─── Source data

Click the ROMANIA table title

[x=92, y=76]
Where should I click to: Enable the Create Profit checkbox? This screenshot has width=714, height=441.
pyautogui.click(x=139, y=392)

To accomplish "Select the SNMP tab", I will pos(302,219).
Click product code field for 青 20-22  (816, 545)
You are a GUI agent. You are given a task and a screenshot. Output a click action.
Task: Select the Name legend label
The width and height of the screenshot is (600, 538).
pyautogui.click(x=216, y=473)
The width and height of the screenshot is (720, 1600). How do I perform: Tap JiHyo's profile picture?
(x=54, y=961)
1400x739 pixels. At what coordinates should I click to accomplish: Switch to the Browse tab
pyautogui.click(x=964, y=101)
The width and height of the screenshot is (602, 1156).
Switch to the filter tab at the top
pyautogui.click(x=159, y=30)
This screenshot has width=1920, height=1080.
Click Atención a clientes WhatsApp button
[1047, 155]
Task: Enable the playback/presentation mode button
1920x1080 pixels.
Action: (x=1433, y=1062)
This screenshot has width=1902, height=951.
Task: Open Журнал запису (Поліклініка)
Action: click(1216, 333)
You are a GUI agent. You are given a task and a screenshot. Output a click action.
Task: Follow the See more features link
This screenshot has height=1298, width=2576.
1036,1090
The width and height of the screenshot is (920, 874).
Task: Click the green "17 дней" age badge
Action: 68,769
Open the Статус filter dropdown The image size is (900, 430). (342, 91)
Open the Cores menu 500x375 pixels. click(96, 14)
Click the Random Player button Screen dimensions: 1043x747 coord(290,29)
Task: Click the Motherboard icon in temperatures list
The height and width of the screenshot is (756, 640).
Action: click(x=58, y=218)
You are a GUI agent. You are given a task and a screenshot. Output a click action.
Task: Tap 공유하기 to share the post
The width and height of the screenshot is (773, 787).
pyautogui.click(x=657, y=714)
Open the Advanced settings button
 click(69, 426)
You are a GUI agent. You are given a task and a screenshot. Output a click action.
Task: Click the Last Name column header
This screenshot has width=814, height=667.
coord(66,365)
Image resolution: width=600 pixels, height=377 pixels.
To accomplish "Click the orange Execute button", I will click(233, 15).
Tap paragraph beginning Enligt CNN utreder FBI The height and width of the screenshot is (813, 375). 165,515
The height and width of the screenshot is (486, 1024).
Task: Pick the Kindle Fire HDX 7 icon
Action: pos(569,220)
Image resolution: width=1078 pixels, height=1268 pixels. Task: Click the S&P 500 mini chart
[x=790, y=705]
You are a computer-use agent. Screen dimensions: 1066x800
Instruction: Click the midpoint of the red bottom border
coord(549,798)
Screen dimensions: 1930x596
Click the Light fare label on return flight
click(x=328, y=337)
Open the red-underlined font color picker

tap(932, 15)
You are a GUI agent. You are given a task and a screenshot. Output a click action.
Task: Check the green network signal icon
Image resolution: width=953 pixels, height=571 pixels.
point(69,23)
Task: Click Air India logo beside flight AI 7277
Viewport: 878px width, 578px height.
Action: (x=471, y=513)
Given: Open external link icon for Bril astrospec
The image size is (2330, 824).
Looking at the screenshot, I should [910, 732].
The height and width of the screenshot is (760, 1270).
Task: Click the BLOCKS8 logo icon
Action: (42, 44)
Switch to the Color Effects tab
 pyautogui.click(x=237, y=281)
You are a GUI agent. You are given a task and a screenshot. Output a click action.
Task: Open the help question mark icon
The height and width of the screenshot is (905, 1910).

──────

__Directions for this task__: Reproduce the full set of records precisely.

__Your solution__:
Click the ROMANIA table title

[x=92, y=76]
Where should I click to: Enable the Create Profit checkbox? This screenshot has width=714, height=441.
pyautogui.click(x=139, y=392)

To accomplish "Select the SNMP tab", I will pos(302,219).
Click product code field for 青 20-22  (816, 545)
You are a GUI agent. You are given a task and a screenshot. Output a click action.
Task: Select the Name legend label
The width and height of the screenshot is (600, 538).
pyautogui.click(x=216, y=473)
The width and height of the screenshot is (720, 1600). How do I perform: Tap JiHyo's profile picture?
(x=54, y=961)
1400x739 pixels. At what coordinates should I click to accomplish: Switch to the Browse tab
pyautogui.click(x=964, y=101)
The width and height of the screenshot is (602, 1156).
Switch to the filter tab at the top
pyautogui.click(x=159, y=30)
This screenshot has width=1920, height=1080.
Click Atención a clientes WhatsApp button
[1047, 155]
Task: Enable the playback/presentation mode button
1920x1080 pixels.
Action: (x=1433, y=1062)
This screenshot has width=1902, height=951.
Task: Open Журнал запису (Поліклініка)
Action: click(1216, 333)
You are a GUI agent. You are given a task and a screenshot. Output a click action.
Task: Follow the See more features link
This screenshot has height=1298, width=2576.
1036,1090
The width and height of the screenshot is (920, 874).
Task: Click the green "17 дней" age badge
Action: 68,769
Open the Статус filter dropdown The image size is (900, 430). (342, 91)
Open the Cores menu 500x375 pixels. click(96, 14)
Click the Random Player button Screen dimensions: 1043x747 coord(290,29)
Task: Click the Motherboard icon in temperatures list
The height and width of the screenshot is (756, 640).
Action: click(x=58, y=218)
You are a GUI agent. You are given a task and a screenshot. Output a click action.
Task: Tap 공유하기 to share the post
The width and height of the screenshot is (773, 787).
pyautogui.click(x=657, y=714)
Open the Advanced settings button
 click(69, 426)
You are a GUI agent. You are given a task and a screenshot. Output a click action.
Task: Click the Last Name column header
This screenshot has width=814, height=667.
coord(66,365)
Image resolution: width=600 pixels, height=377 pixels.
To accomplish "Click the orange Execute button", I will click(233, 15).
Tap paragraph beginning Enligt CNN utreder FBI The height and width of the screenshot is (813, 375). 165,515
The height and width of the screenshot is (486, 1024).
Task: Pick the Kindle Fire HDX 7 icon
Action: pos(569,220)
Image resolution: width=1078 pixels, height=1268 pixels. Task: Click the S&P 500 mini chart
[x=790, y=705]
You are a computer-use agent. Screen dimensions: 1066x800
Instruction: Click the midpoint of the red bottom border
coord(549,798)
Screen dimensions: 1930x596
Click the Light fare label on return flight
click(x=328, y=337)
Open the red-underlined font color picker

tap(932, 15)
You are a GUI agent. You are given a task and a screenshot. Output a click action.
Task: Check the green network signal icon
Image resolution: width=953 pixels, height=571 pixels.
point(69,23)
Task: Click Air India logo beside flight AI 7277
Viewport: 878px width, 578px height.
Action: (x=471, y=513)
Given: Open external link icon for Bril astrospec
The image size is (2330, 824).
Looking at the screenshot, I should [910, 732].
The height and width of the screenshot is (760, 1270).
Task: Click the BLOCKS8 logo icon
Action: (42, 44)
Switch to the Color Effects tab
 pyautogui.click(x=237, y=281)
You are a GUI agent. You are given a task and a screenshot. Output a click action.
Task: Open the help question mark icon
The height and width of the screenshot is (905, 1910).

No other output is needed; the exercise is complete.